To do. Throughout the material below, tally the lines containing "Dell" and give the total with no accompanying text.

Supplied data.

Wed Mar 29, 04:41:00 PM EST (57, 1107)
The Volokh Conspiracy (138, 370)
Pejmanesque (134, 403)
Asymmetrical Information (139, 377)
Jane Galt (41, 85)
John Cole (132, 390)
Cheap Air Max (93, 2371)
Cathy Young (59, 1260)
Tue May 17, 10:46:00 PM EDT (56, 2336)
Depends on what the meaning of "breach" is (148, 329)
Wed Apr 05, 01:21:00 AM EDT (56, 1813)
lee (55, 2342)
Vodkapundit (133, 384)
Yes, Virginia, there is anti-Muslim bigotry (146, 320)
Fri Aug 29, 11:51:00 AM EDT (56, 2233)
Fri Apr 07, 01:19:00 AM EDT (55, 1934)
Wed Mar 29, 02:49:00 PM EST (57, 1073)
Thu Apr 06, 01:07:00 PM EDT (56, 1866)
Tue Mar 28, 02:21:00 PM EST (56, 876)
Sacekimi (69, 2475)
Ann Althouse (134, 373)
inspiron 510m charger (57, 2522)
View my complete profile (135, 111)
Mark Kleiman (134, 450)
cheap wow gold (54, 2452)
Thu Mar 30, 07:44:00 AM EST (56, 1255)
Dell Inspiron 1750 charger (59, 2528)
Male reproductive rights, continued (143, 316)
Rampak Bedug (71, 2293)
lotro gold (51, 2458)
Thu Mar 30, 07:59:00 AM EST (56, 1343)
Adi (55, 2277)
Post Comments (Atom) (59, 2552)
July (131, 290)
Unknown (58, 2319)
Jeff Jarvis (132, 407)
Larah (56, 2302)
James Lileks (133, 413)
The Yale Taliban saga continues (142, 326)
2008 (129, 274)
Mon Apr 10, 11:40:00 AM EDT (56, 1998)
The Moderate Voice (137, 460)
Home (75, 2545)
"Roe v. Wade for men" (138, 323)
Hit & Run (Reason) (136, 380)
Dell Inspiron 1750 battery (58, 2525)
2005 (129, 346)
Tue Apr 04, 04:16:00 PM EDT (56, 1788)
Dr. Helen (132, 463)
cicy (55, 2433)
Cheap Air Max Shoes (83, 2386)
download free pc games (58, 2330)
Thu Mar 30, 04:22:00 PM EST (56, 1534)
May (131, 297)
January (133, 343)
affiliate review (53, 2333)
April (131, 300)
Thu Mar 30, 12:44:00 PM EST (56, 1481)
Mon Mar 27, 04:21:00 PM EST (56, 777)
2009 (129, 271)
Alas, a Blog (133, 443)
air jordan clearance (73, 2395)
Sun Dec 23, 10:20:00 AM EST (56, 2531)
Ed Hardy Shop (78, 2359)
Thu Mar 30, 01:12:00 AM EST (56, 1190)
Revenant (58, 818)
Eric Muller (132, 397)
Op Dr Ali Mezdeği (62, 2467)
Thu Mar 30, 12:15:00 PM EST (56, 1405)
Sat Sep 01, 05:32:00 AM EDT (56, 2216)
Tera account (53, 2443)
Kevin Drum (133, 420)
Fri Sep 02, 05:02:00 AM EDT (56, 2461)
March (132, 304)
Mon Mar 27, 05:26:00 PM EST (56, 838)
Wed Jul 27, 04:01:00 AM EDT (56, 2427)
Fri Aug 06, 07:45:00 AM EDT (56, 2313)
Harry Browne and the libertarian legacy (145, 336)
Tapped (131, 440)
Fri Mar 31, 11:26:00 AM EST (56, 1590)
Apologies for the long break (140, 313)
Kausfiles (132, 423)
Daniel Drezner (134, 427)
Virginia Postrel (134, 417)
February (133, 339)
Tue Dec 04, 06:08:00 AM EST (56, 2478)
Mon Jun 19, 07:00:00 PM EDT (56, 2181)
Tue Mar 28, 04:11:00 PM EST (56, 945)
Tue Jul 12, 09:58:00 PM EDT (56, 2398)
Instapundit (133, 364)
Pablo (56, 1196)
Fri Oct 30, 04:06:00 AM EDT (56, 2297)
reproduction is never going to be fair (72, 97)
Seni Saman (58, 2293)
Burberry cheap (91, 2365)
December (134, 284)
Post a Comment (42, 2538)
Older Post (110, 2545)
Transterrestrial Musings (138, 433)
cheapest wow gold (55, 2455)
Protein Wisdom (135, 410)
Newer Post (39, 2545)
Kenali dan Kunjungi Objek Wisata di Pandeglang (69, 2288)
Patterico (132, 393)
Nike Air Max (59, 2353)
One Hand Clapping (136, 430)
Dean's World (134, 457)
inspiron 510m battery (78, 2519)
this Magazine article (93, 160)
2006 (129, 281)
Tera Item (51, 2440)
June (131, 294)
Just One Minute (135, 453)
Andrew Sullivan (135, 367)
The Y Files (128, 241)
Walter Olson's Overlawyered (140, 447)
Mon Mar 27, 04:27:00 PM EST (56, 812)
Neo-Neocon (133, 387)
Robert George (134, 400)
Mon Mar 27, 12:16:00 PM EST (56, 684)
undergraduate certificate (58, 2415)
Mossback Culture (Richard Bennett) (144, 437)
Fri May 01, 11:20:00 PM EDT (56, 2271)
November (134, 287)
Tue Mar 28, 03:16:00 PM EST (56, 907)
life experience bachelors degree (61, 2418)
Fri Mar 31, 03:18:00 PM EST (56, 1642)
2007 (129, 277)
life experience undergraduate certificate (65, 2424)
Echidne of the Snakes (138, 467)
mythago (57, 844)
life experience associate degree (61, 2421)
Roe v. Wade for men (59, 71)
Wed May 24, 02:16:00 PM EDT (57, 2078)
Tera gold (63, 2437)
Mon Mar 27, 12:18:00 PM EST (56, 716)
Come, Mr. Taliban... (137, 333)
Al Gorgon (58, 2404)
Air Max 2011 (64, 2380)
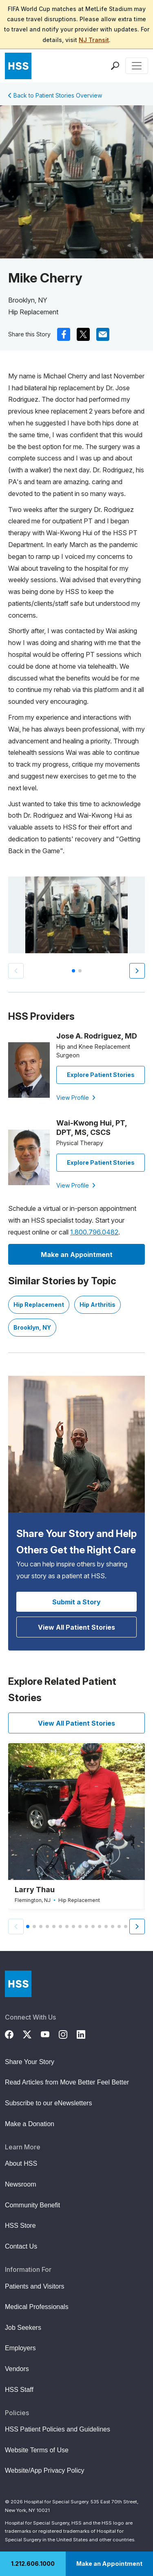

Answer space. 2